The sequel was planned to be a prequel, so Goldberg designed a new animation model sheet – for a younger Roger Rabbit.

Eric Goldberg drawing for CGI test
Eric Goldberg drawing for CGI test

The test included three scenes shot in live-action by Frank Marshall at the Raleigh Studio.  In the first two scenes, the toons were rendered by traditional animation and the props and effects were rendered by CGI.  In the first scene, Weasels entered the office of a Hollywood agent to ‘persuade’ the agent to schedule an audition for Roger.  The tommy guns the Weasels carried, and a breaking table, for done with CGI.  In the second scene, the live actor carries a whiskey bottle.  Roger grabs it out of his hand and drinks from it… and goes off like a rocket.  Barry Temple did the traditional character animation.  The intent of the test was to evaluate whether a live-action prop could be transitioned to CGI in a convincing way.

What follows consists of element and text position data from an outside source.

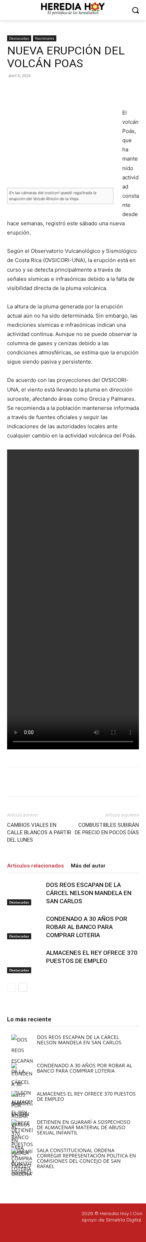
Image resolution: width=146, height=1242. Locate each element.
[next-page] (22, 987)
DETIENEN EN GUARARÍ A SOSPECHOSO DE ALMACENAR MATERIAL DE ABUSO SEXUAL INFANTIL (83, 1127)
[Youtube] (98, 1232)
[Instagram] (64, 1232)
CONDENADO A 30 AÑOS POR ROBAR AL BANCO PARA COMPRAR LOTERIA (86, 927)
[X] (53, 92)
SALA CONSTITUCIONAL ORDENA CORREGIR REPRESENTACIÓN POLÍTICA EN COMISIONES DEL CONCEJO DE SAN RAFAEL (86, 1158)
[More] (102, 92)
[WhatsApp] (85, 92)
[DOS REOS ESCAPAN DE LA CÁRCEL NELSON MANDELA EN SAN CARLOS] (25, 893)
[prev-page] (11, 987)
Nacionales (44, 38)
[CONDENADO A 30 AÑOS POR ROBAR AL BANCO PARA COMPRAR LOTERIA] (25, 927)
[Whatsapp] (115, 1232)
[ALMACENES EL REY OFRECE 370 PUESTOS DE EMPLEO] (25, 961)
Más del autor (88, 866)
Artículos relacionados (35, 866)
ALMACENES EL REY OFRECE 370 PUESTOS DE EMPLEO (86, 1096)
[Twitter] (81, 1232)
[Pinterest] (69, 92)
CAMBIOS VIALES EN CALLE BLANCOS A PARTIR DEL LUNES (39, 832)
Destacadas (19, 38)
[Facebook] (36, 92)
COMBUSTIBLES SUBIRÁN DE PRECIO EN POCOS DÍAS (107, 829)
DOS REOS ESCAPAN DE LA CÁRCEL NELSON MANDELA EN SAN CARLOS (88, 893)
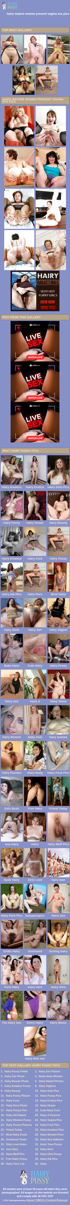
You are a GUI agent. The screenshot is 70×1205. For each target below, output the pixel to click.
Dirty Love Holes (16, 1144)
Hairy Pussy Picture (18, 1095)
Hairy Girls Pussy (51, 1154)
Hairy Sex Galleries (51, 1139)
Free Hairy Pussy (16, 1159)
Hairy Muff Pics (15, 1154)
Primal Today (14, 1129)
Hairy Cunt (12, 1100)
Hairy (43, 1163)
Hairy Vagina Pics (51, 1120)
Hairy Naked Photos (51, 1081)
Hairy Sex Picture (49, 1071)
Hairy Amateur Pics (52, 1129)
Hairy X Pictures (50, 1115)
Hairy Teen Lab (15, 1163)
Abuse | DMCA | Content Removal (46, 1200)
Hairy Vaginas (47, 1086)
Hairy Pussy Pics (50, 1095)
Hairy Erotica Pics (51, 1100)
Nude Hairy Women (51, 1076)
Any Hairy (12, 1149)
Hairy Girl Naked (16, 1115)
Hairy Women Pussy (18, 1120)
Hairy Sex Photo (15, 1076)
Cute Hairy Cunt (50, 1110)
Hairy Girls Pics (49, 1090)
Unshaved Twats (16, 1139)
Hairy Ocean (47, 1105)
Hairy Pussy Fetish (16, 1071)
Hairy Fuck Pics (50, 1125)
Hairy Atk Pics (48, 1159)
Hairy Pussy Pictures (19, 1125)
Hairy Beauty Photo (17, 1081)
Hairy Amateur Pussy (18, 1086)
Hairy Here (46, 1149)
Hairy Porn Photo (16, 1105)
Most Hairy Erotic (16, 1134)
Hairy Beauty (13, 1090)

The third test was to evaluate whether Roger could be animated in CGI in a convincing way.  Roger appears out of a magician’s top hat and leaps across to the Hollywood agent’s desk.  He does a cartoony loop-the-loop before announcing himself.  Tom Bancroft did the traditional animation.  He put ‘extra business’ in the scene to ‘test’ the CG animators – “funky motion” and blur/smear.  The CG team, led by Eric Guaglione, worked for almost a year to have the CG animation match the traditional animation.

The cost of proceeding with a CG-animated film was judged to be too high and Eisner cancelled any further work on the Roger Rabbit sequel.  Nevertheless, the computer animation technology gains achieved by Guaglione and his team were important for the Disney organization.  They developed ‘organic’ modeling techniques that were incorporated into later CG animated films.